Houvesse a lei previsto a aplicação de alguma pena pecuniária, estariam as empresas, partidos ou coligações legitimados a responder a AIJE. Como não o fez, ainda que inicialmente aceita a inclusão da coligação na lide, é de ser reconhecida a sua ilegitimidade para a causa.

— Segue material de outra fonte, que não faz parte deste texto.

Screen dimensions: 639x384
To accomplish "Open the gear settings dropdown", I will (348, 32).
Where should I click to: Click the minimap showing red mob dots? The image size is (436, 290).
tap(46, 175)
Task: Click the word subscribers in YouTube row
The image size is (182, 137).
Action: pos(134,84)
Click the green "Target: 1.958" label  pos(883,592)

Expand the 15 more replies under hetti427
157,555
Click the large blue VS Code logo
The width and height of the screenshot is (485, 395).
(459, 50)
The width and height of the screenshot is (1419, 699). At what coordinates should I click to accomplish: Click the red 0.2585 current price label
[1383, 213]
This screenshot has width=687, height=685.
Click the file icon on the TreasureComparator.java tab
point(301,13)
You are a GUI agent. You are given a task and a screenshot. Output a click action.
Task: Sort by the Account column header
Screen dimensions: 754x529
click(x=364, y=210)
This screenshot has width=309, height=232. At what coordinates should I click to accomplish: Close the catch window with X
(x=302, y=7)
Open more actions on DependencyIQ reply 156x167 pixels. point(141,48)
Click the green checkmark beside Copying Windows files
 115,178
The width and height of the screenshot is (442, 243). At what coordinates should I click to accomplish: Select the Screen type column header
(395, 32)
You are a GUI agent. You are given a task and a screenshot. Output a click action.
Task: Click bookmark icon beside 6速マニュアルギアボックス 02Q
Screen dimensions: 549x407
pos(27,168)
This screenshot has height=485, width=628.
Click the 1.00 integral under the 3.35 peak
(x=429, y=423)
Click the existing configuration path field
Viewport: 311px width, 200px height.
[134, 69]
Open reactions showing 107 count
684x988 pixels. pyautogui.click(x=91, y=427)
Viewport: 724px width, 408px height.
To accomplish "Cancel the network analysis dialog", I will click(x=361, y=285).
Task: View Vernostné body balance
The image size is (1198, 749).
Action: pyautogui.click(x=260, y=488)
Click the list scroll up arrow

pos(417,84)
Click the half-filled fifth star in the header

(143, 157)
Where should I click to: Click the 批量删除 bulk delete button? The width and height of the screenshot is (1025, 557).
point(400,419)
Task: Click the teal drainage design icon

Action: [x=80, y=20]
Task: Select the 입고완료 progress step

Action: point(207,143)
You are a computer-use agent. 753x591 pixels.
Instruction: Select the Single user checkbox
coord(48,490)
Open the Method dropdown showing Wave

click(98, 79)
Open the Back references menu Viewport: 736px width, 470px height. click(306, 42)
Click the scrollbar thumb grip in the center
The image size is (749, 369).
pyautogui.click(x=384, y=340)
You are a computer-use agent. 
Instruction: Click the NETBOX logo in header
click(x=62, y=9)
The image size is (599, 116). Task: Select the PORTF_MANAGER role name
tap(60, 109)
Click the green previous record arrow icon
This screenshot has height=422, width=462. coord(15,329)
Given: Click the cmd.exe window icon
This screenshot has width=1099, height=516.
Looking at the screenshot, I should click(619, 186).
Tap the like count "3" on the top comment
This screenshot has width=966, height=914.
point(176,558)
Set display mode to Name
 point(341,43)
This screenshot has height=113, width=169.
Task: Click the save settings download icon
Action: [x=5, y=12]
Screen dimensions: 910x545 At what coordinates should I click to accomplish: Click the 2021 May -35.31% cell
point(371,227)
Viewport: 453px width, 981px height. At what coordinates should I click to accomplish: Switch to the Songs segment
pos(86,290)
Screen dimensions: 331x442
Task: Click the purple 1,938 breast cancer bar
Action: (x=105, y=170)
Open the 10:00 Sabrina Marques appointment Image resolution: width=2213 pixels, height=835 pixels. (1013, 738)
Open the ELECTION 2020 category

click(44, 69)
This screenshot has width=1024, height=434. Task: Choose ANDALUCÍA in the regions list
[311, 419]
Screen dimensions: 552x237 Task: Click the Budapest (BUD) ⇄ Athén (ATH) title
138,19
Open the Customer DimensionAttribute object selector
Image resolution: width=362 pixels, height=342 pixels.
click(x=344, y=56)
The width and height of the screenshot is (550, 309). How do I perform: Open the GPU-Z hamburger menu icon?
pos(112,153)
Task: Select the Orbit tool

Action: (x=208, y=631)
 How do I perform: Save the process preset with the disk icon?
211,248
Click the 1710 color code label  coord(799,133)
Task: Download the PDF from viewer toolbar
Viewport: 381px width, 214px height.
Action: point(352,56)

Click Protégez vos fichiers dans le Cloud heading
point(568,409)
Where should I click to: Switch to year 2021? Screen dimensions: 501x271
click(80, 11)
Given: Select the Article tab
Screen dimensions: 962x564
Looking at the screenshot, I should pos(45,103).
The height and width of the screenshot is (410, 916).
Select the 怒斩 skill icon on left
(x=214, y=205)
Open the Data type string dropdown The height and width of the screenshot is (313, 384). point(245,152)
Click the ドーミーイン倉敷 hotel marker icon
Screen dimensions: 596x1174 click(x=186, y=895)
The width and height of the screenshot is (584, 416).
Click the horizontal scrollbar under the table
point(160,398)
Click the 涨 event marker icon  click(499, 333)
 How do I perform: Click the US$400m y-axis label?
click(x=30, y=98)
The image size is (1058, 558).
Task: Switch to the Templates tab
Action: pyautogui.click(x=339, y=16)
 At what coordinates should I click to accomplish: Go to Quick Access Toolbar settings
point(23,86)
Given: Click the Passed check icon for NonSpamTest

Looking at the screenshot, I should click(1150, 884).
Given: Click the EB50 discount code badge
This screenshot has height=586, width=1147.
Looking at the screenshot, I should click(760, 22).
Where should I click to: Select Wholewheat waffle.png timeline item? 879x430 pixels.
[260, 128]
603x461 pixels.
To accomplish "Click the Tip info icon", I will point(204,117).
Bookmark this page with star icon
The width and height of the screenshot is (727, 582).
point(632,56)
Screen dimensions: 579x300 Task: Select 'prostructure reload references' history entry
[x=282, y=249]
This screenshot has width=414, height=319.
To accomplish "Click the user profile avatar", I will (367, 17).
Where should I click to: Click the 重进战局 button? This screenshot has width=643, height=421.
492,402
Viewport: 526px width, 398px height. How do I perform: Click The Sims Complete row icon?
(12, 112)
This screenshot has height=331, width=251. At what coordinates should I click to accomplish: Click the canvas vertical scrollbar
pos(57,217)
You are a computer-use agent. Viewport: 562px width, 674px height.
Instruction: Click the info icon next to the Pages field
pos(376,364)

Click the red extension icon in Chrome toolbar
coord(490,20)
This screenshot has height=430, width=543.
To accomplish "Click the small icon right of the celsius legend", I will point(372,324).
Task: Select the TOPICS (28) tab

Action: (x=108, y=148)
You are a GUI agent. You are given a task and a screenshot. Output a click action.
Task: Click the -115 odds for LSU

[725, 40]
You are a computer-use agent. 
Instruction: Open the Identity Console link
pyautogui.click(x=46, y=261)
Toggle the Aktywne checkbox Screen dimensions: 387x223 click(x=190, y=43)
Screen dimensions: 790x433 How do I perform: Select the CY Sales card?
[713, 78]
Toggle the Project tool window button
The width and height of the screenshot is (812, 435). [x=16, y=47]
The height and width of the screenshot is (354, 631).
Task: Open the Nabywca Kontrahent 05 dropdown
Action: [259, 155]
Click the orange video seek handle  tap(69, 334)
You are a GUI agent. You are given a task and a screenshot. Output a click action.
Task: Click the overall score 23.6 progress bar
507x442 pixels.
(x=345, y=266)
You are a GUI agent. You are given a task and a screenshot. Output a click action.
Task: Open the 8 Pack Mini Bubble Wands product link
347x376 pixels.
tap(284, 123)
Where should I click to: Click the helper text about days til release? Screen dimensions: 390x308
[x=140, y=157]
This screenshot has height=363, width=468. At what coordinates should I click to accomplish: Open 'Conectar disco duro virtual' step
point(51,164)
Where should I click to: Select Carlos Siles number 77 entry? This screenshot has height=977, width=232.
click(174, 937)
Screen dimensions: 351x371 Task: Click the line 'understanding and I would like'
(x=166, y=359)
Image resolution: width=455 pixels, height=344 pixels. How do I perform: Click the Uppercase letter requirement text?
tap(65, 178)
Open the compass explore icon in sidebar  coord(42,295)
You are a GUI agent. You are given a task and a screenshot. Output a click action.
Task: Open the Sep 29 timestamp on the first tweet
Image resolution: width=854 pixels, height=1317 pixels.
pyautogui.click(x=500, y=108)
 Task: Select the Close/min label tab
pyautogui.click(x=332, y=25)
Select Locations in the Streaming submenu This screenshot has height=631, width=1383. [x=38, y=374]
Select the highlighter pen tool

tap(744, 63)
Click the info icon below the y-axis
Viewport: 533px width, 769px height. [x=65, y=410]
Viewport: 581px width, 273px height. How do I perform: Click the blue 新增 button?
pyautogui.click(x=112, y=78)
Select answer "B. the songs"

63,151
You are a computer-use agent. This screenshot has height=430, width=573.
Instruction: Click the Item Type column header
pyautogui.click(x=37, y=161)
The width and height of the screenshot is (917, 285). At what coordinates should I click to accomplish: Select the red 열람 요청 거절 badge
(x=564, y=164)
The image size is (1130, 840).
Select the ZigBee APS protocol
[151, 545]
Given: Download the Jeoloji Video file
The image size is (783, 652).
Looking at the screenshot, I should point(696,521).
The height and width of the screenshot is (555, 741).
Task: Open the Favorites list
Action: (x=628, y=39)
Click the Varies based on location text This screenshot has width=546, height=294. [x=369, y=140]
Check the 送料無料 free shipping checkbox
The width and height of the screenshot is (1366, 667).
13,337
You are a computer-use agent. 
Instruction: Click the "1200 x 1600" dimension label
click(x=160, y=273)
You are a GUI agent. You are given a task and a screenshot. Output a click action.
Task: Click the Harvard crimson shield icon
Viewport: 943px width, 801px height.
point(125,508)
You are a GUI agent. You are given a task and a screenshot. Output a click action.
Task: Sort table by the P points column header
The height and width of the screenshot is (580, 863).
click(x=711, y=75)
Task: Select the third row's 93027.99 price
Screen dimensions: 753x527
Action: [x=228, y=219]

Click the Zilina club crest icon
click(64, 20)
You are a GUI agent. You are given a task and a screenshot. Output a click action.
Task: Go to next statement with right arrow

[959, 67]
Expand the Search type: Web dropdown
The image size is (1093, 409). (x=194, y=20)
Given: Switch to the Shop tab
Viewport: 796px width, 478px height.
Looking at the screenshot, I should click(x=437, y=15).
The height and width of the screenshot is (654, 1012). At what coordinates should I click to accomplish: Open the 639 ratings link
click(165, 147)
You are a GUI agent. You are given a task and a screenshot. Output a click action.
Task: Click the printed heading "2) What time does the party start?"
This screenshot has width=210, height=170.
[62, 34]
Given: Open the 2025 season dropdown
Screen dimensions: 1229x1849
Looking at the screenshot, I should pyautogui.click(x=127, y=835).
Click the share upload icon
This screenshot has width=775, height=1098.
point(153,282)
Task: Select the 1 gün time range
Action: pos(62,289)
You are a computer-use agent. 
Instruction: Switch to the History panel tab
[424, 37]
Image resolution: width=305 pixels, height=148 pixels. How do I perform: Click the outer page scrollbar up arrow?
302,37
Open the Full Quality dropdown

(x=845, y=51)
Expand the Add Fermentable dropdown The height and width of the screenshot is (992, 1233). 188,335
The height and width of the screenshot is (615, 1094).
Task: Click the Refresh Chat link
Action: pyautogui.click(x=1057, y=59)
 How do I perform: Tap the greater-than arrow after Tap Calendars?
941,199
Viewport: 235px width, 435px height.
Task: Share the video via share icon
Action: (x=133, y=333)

Nesse sentido, o seguinte julgado deste Tribunal:

Recurso. Ação de investigação judicial eleitoral. Abuso de poder. Discurso. Inauguração de obra pública. Improcedência. Eleições 2016. Preliminar afastada. Reconhecimento da ilegitimidade da coligação para figurar no polo passivo, haja vista a inaplicabilidade das sanções decorrentes de eventual procedência da AIJE às pessoas jurídicas. Incabíveis a declaração de inelegibilidade e a cassação do diploma às coligações. Mantida a extinção da ação referente à coligação. Discurso por prefeito, com referência a candidato à eleição e com crítica à administração de governo pretérito, durante inauguração de obra pública. Preleção adstrita ao campo político, com exposição de opiniões, de pontos de vista divergentes e com abertura de espaço ao confronto de ideias. Não vislumbrada a ocorrência da quebra de isonomia entre os candidatos. Provimento negado.

(TRE-RS - RE: 47992 CAXIAS DO SUL - RS, Relator: DR. LUCIANO ANDRÉ LOSEKANN, Data de Julgamento: 13.12.2016, Data de Publicação: DEJERS - Diário de Justiça Eletrônico do TRE-RS, Tomo 227, Data 15.12.2016, p. 6.) (Grifei.)

 

Por todo o exposto, na esteira da manifestação ministerial, a confirmação da sentença que indeferiu a petição inicial da presente demanda é medida que se impõe.

 

Ante o exposto, VOTO pelo desprovimento do recurso.